Search code examples
hadoopflumeapache-kafka

Using Kafka to import data to Hadoop


Firstly I was thinking what to use to get events into Hadoop, where they will be stored and periodically analysis would be performed on them (possibly using Ooozie to schedule periodic analysis) Kafka or Flume, and decided that Kafka is probably a better solution, since we also have a component that does event processing, so in this way, both batch and event processing components get data in the same way.

But know I'm looking for suggestions concretely how to get data out of broker to Hadoop.

I found here that Flume can be used in combination with Kafka

  • Flume - Contains Kafka Source (consumer) and Sink (producer)

And also found on the same page and in Kafka documentation that there is something called Camus

  • Camus - LinkedIn's Kafka=>HDFS pipeline. This one is used for all data at LinkedIn, and works great.

I'm interested in what would be a better (and easier, better documented solution) to do that? Also, are there any examples or tutorials how to do it?

When should I use this variants over simpler, High level consumer?

I'm opened for suggestions if there is another/better solution than this two.

== == ==

Objective A: Locate each line in the rows that contains the string "field", and copy those lines.
The forum post and the rows below it are unrelated material.

Records for the task:
== == ==

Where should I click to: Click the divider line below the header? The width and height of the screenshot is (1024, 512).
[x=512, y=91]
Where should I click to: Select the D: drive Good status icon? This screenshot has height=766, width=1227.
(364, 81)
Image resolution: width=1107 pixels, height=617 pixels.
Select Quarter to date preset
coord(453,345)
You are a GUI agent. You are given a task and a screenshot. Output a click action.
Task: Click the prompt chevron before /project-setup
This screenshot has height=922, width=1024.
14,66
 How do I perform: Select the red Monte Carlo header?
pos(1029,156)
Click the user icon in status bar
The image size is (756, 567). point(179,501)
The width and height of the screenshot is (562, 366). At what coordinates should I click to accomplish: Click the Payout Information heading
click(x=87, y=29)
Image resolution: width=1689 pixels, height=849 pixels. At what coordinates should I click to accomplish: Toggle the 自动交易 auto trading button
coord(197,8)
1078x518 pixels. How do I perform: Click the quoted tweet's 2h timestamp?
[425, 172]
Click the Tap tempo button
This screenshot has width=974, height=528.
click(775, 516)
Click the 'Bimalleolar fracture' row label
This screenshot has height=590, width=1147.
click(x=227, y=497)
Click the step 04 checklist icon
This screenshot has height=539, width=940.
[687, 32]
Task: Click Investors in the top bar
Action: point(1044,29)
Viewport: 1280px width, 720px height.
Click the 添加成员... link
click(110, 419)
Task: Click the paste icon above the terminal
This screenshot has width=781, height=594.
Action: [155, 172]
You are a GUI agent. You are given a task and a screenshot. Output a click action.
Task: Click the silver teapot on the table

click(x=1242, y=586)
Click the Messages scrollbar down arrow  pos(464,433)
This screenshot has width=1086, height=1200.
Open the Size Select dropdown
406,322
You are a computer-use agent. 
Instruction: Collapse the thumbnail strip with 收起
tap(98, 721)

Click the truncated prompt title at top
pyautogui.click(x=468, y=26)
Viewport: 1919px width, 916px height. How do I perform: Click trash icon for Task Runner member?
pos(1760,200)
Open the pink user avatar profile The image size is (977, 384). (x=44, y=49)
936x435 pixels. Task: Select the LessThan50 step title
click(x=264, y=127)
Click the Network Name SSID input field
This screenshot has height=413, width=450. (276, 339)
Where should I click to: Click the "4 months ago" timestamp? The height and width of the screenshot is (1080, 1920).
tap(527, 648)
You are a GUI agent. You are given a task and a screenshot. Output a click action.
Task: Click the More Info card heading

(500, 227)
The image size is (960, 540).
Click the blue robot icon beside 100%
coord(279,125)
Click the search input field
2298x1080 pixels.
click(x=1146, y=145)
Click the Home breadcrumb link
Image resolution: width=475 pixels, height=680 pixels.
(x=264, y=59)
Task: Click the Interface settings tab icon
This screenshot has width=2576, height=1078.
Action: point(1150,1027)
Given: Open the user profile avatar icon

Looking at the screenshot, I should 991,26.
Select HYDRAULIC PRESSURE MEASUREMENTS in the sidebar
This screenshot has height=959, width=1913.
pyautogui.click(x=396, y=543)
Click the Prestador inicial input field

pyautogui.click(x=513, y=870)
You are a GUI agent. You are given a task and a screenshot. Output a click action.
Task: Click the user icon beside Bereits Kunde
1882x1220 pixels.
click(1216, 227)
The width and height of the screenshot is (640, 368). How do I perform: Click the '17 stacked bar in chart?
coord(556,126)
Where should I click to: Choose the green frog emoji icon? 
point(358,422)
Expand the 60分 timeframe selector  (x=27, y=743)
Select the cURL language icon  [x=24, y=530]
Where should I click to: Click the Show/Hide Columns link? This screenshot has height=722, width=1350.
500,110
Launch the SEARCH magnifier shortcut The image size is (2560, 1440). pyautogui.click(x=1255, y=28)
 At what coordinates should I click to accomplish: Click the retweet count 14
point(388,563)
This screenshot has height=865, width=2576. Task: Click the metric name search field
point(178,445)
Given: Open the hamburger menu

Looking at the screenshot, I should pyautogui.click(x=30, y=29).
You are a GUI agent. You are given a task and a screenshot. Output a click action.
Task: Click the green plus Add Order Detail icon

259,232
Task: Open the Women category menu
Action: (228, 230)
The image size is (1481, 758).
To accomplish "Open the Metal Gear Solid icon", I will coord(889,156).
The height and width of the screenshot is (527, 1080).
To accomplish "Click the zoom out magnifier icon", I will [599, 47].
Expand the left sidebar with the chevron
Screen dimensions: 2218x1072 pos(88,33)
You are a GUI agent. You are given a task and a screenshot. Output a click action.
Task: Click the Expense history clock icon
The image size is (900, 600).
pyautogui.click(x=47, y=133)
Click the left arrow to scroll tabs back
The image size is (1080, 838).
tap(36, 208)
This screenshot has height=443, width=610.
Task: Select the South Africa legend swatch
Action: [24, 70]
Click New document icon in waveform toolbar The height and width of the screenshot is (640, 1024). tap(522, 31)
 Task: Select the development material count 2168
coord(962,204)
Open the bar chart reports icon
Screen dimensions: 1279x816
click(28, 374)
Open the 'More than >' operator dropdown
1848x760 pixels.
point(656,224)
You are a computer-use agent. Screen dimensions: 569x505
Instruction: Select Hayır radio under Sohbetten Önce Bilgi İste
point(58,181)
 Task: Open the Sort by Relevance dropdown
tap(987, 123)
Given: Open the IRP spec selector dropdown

== == ==

Objective B: In the Kafka-to-Hadoop forum post, how is Camus described?

Response A:
Click the Network Name SSID input field
Click the search input field
Click the Prestador inicial input field
This screenshot has height=865, width=2576. Task: Click the metric name search field

Response B: As LinkedIn's Kafka=>HDFS pipeline, which is used for all data at LinkedIn and works great.